- _Direction A_:
Copy the records from their first line through the line containing "I will pos(267,263).", changing "Move tool" to "Selection tool" and keeping everything else the same.

Refereeing is the most thankless of jobs. There are times when you can get a decision absolutely right and still you get criticised on all sides.
In the final seconds at Anfield on Sunday, with the Liverpool goalkeeper Alisson caught upfield, Rayan Cherki rolled the ball towards the Liverpool goal. Erling Haaland gave chase and would have gotten there to nudge the ball definitively over the line but he was pulled back by Dominik Szoboszlai, who would then have caught up with the ball to clear had he not been pulled back by Haaland. The ball crossed the line but the referee Craig Pawson, after a VAR review, gave not a goal but a free-kick for the first offence, sending Szoboszlai off for the denial of an obvious goal-scoring opportunity.
“Common sense no?” said Pep Guardiola, put in the strange position of opposing a decision that technically went for his team. “We won the game [but] now Dominik Szoboszlai cannot play. I know he pulled him but how many pulls [are there] and the referee says play on in this country, in this league? Give a goal, 3-1, Szoboszlai can play and we are happy.”
“I can live with the fact, although I don’t like it, that the referee follows the rulebook,” said Arne Slot. “Dominik makes a foul on Haaland in that last situation, which is a clear shirt-pull and he was through to goal so he would have scored. So that’s a red card. And I think the Sunderland manager is really happy that he gives the red card. So that’s the rulebook and you follow the rulebook.”
Szoboszlai will be suspended for Wednesday’s game away to Sunderland.
“Just give the goal, don’t give a red card. Simple as that,” Haaland said.
Many pundits seemed to agree. On commentary on Sky, for instance, Gary Neville called it a “killjoy” decision that “killed one of the great moments” and lamented “a smell of the game that’s completely gone”. There seemed a general sense that this was another example of VAR ruining the game. “Before VAR it’s a goal,” said Wayne Rooney on Match of the Day, “so let’s go back to it.”
But this isn’t really a VAR issue. This isn’t technology exposing a microscopic detail to penalise that which would previously have gone unnoticed. If there is a criticism of Pawson in this instance, it’s that he needed VAR to get the decision correct – although it’s understandable that he should stand behind it. This is simply process. Referees have a certain amount of discretion but they can’t simply ignore offences because they have a sense that to do so somehow feels right.
Szoboszlai would have cleared the ball had he not been fouled by Haaland. Therefore it cannot be a goal. But Haaland would have scored had he not been fouled by Szoboszlai so Pawson goes back to that offence: free-kick and a red card. Fouls don’t just cancel out. It might have been more fun for the goal to stand but fun is not the referee’s job. He has to ensure the laws are followed and that it’s fair for everybody – including teams who were not involved in the game.

- _Direction B_:
According to the article on the Anfield refereeing decision, which game will Szoboszlai miss through suspension?

(Records from a pointing dataset)

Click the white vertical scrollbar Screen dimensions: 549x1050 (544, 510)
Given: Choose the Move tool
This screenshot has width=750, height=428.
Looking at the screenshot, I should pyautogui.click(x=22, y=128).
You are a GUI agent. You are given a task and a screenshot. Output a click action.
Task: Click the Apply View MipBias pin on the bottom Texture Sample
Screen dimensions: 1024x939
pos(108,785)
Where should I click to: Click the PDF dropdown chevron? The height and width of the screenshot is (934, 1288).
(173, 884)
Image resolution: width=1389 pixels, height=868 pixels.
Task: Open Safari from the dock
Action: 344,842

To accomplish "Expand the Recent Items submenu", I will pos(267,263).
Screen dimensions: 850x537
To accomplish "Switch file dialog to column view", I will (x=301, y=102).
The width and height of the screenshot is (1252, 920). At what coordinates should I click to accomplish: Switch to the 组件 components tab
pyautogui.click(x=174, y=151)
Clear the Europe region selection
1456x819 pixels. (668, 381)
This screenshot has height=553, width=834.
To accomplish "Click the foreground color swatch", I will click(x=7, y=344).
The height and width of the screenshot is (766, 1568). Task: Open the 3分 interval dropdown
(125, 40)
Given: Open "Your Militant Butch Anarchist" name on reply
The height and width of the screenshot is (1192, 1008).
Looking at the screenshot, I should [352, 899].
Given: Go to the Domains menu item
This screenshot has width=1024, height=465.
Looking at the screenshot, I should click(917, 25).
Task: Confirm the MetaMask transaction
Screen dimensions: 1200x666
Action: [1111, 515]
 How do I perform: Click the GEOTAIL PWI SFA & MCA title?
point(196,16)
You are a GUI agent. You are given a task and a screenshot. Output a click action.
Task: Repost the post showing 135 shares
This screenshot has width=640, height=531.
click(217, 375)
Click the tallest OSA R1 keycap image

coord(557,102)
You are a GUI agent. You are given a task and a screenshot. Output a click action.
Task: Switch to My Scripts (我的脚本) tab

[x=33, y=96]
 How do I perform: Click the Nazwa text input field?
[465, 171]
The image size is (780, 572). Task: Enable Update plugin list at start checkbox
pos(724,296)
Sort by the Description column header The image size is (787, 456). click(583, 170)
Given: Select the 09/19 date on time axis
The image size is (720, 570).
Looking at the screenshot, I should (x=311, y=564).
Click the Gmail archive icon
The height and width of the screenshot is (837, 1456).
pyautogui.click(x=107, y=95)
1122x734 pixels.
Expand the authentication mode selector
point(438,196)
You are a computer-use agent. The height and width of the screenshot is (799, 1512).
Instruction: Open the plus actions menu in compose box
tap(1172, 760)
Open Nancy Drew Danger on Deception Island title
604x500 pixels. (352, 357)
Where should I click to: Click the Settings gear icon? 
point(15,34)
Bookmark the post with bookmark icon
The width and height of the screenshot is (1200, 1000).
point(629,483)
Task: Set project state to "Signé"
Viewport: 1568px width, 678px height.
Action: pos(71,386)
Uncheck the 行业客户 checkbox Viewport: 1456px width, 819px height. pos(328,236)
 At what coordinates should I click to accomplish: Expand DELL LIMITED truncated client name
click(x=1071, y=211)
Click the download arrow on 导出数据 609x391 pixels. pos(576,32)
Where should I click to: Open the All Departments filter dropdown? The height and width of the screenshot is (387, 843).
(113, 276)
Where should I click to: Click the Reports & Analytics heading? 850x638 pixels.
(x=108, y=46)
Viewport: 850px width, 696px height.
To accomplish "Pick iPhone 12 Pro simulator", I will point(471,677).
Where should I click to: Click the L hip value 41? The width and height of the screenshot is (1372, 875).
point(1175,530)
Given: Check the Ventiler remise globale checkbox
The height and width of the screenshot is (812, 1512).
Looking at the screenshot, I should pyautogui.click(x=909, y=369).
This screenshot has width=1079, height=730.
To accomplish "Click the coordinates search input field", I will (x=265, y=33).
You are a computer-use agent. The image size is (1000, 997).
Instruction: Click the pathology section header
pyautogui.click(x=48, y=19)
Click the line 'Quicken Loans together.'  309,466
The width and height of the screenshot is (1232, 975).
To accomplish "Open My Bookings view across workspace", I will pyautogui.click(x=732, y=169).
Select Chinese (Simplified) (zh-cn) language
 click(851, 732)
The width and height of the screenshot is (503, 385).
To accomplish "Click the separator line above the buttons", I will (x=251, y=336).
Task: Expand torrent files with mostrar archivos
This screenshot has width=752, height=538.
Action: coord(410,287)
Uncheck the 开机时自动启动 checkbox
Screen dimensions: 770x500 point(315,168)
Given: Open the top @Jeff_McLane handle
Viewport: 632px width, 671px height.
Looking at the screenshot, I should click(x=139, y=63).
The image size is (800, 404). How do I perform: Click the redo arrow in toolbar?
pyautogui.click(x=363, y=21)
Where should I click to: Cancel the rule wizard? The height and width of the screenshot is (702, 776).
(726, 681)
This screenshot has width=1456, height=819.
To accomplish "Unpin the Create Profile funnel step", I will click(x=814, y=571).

- _Written answer A_:
Click the white vertical scrollbar Screen dimensions: 549x1050 (544, 510)
Given: Choose the Selection tool
This screenshot has width=750, height=428.
Looking at the screenshot, I should pyautogui.click(x=22, y=128).
You are a GUI agent. You are given a task and a screenshot. Output a click action.
Task: Click the Apply View MipBias pin on the bottom Texture Sample
Screen dimensions: 1024x939
pos(108,785)
Where should I click to: Click the PDF dropdown chevron? The height and width of the screenshot is (934, 1288).
(173, 884)
Image resolution: width=1389 pixels, height=868 pixels.
Task: Open Safari from the dock
Action: 344,842

To accomplish "Expand the Recent Items submenu", I will pos(267,263).

- _Written answer B_:
Wednesday's away game at Sunderland.